Ghozali Mohammad, Matahari Matahari, Cahyadi Adi Imam, Agustini Sri Devi, Ghrahani Reni, Reniarti Lelani, Setiabudiawan Budi, Panigoro Ramdan
Department of Biomedical Sciences, Faculty of Medicine, Universitas Padjadjaran, Bandung, West Java, 45363, Indonesia.
Faculty of Medicine, Universitas Padjadjaran, Bandung, West Java, 45363, Indonesia.
J Inflamm Res. 2025 Jan 8;18:421-429. doi: 10.2147/JIR.S476688. eCollection 2025.
Patients with transfusion-dependent thalassemia experience iron dysregulation, which affects the immune response. Surface proteins such as FcγRIII (CD16), lipopolysaccharide receptor (CD14), and human leukocyte antigen (HLA-DR) on monocytes are crucial for innate and adaptive responses. Blood monocytes, identified by their CD14 and CD16 expression, show functional diversity during injury or inflammation. Considering the mechanisms of vitamin D activation and its potential interaction with monocytes, further investigation of its immunomodulatory role in transfusion-dependent thalassemia is essential.
This study evaluated monocyte subsets, population, and surface receptor expression (CD14, CD16, and HLA-DR), and their association with iron status and vitamin D levels in patients with transfusion-dependent thalassemia.
Fifty lysed erythrocyte-heparinized whole blood samples from transfusion-dependent thalassemia patients were analyzed by flow cytometry and classified into three monocyte subsets: CD14++CD16- (classical), CD14++CD16+ (intermediate), and CD14+CD16++ (non-classical). Cell percentage referred to the monocyte subset population. Median fluorescence intensity (MFI) indicated surface protein expression. The 25(OH)vitamin D level was used to measure vitamin D levels. Iron status was assessed using ferritin and serum iron levels. A correlational study was performed.
We did not find a correlation between low vitamin D levels (22.9 ng/mL ± 3.9) and monocyte characteristics, iron status, or hematology profile. However, we observed a negative correlation between the percentage of intermediate and non-classical monocytes and hemoglobin and ferritin levels (P = 0.02, r = -0.3; P = 0.04, r = -0.3). Additionally, we found a positive correlation between the median fluorescence intensity (MFI) of CD14 in non-classical monocytes and serum iron (P = 0.04, r = 0.3).
Our findings suggest that iron overload and anemia may influence the function of inflammatory monocyte subsets. Considering the immunomodulatory role of vitamin D through monocyte modulation during pathogen insult, further research utilizing a whole-blood stimulation assay is imperative.

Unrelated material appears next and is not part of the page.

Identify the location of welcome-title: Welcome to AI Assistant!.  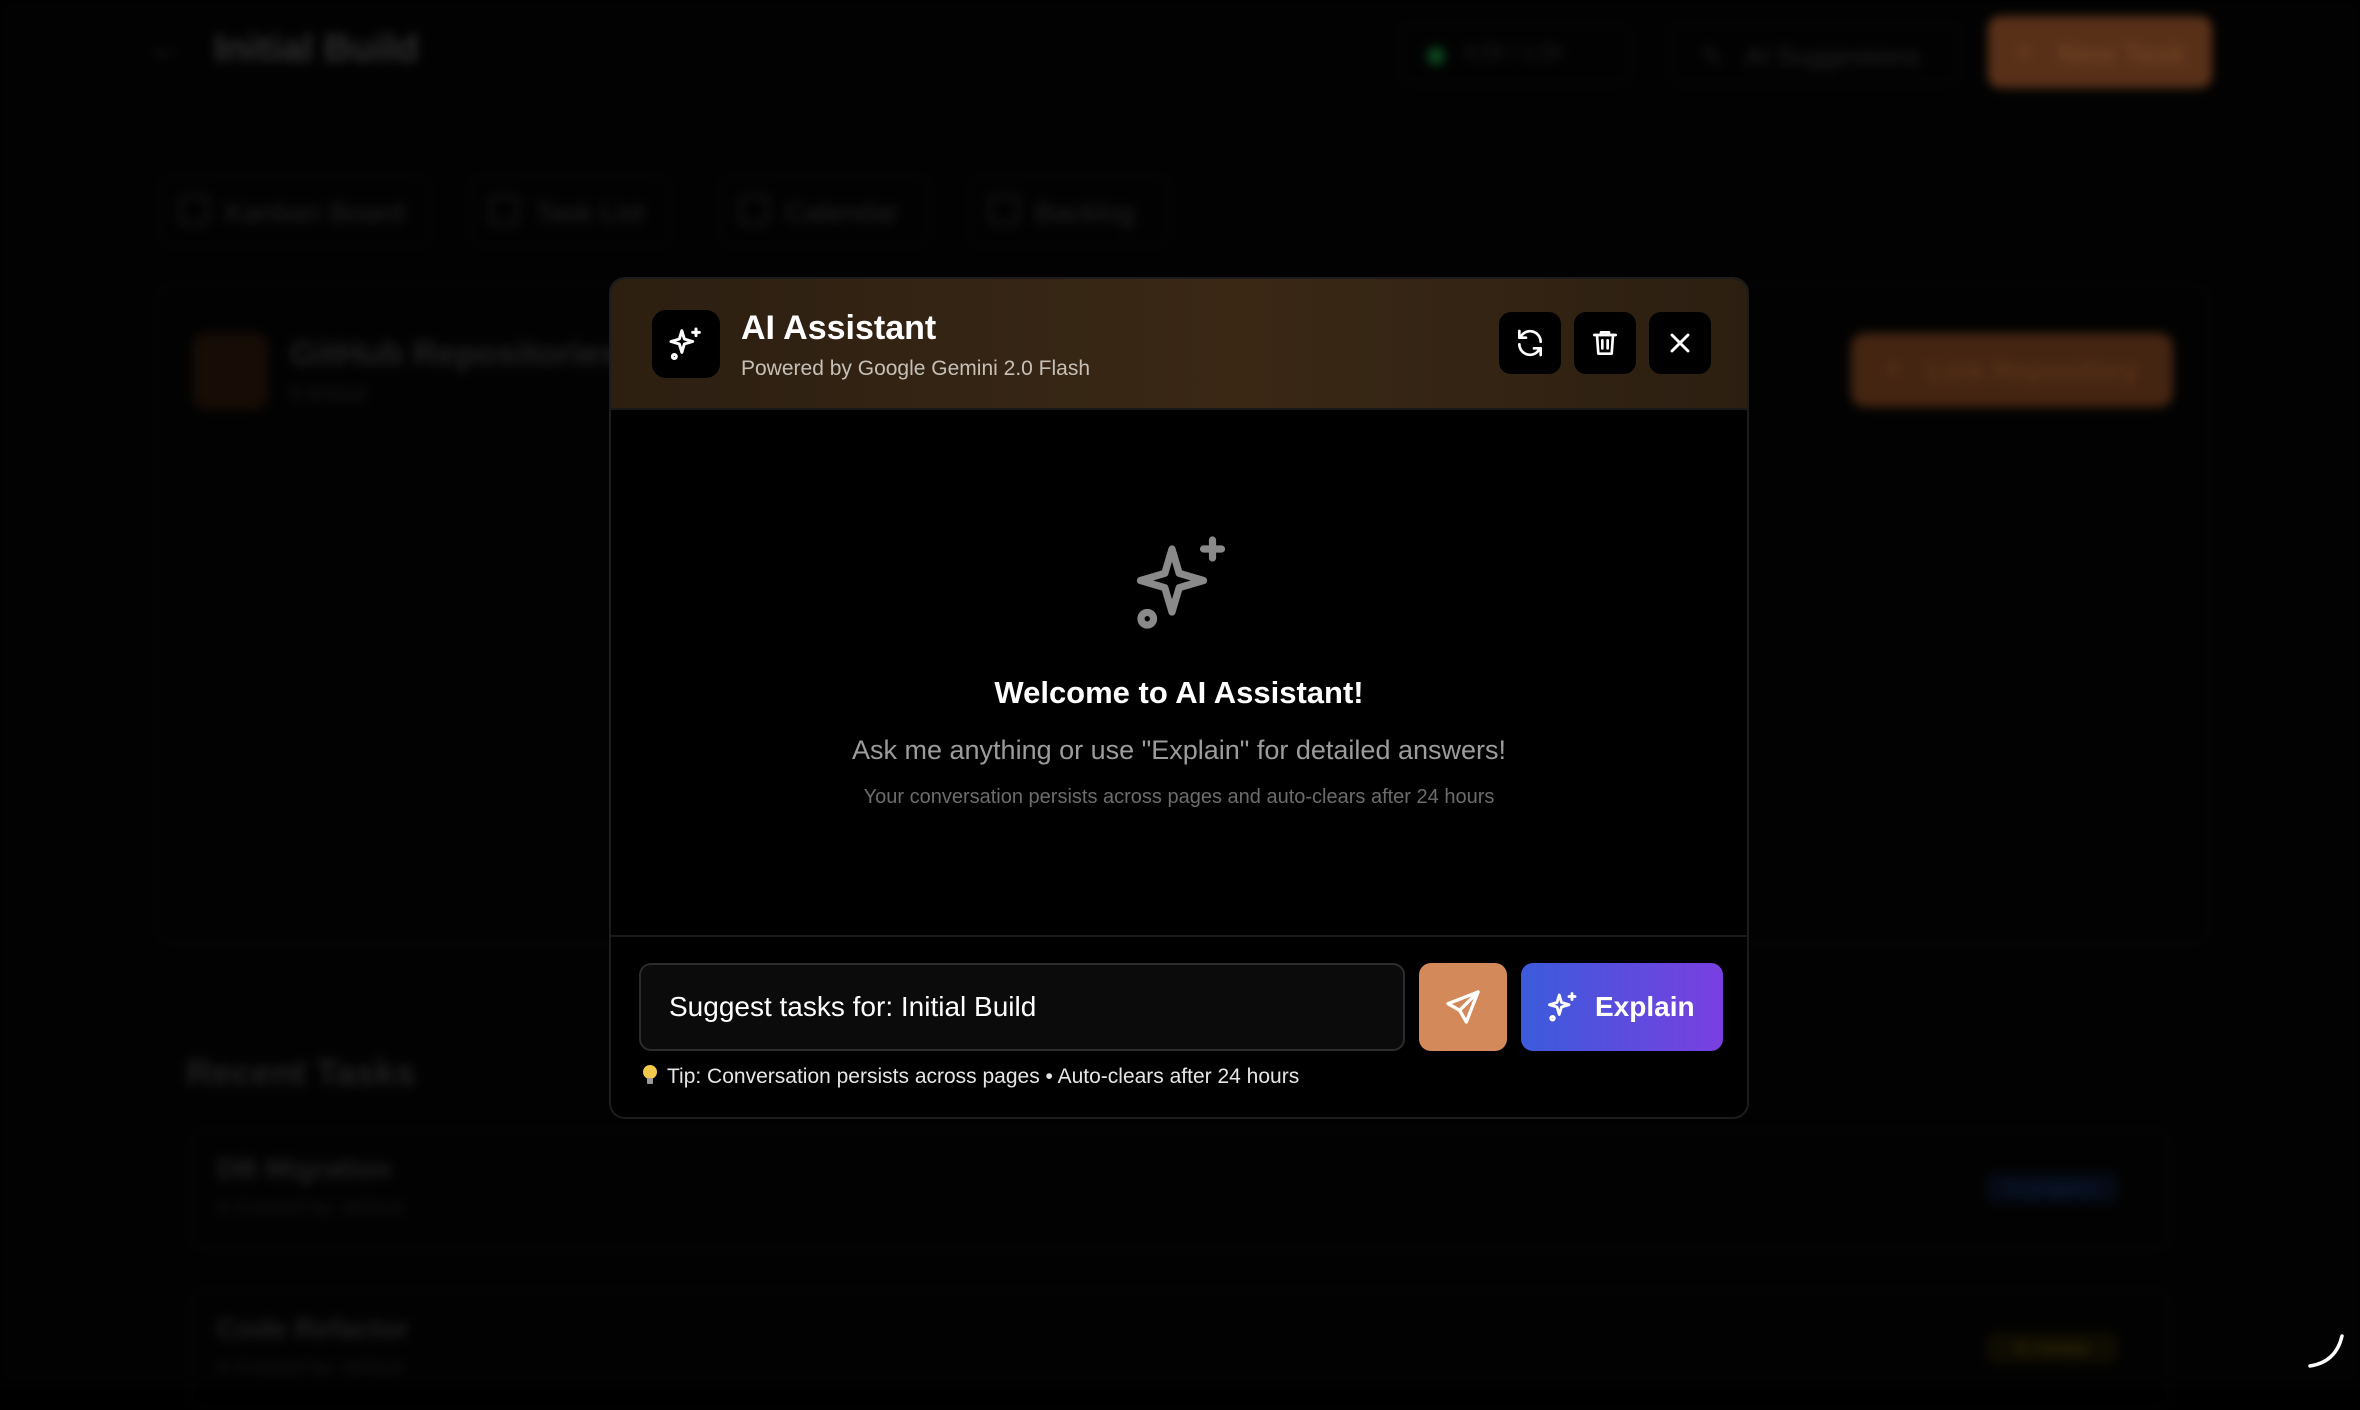
(1179, 692).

依赖输血的地中海贫血患者存在铁调节异常,这会影响免疫反应。单核细胞表面的蛋白质,如FcγRIII(CD16)、脂多糖受体(CD14)和人类白细胞抗原(HLA - DR),对先天性和适应性免疫反应至关重要。根据CD14和CD16表达鉴定的血液单核细胞在损伤或炎症期间表现出功能多样性。考虑到维生素D激活的机制及其与单核细胞的潜在相互作用,进一步研究其在依赖输血的地中海贫血中的免疫调节作用至关重要。
本研究评估了依赖输血的地中海贫血患者的单核细胞亚群、数量及其表面受体表达(CD14、CD16和HLA - DR),以及它们与铁状态和维生素D水平的关系。
采用流式细胞术分析了50份来自依赖输血的地中海贫血患者的溶血红细胞 - 肝素化全血样本,并将单核细胞分为三个亚群:CD14++CD16-(经典型)、CD14++CD16+(中间型)和CD14+CD16++(非经典型)。细胞百分比代表单核细胞亚群数量。中位荧光强度(MFI)表示表面蛋白表达。采用25(OH)维生素D水平来测量维生素D水平。使用铁蛋白和血清铁水平评估铁状态。进行了相关性研究。
我们未发现低维生素D水平(22.9 ng/mL ± 3.9)与单核细胞特征、铁状态或血液学指标之间存在相关性。然而,我们观察到中间型和非经典型单核细胞的百分比与血红蛋白和铁蛋白水平之间存在负相关(P = 0.02,r = -0.3;P = 0.04,r = -0.3)。此外,我们发现非经典型单核细胞中CD14的中位荧光强度(MFI)与血清铁之间存在正相关(P = 0.04,r = 0.3)。
我们的研究结果表明,铁过载和贫血可能影响炎性单核细胞亚群的功能。考虑到在病原体侵袭期间维生素D通过调节单核细胞发挥的免疫调节作用,利用全血刺激试验进行进一步研究势在必行。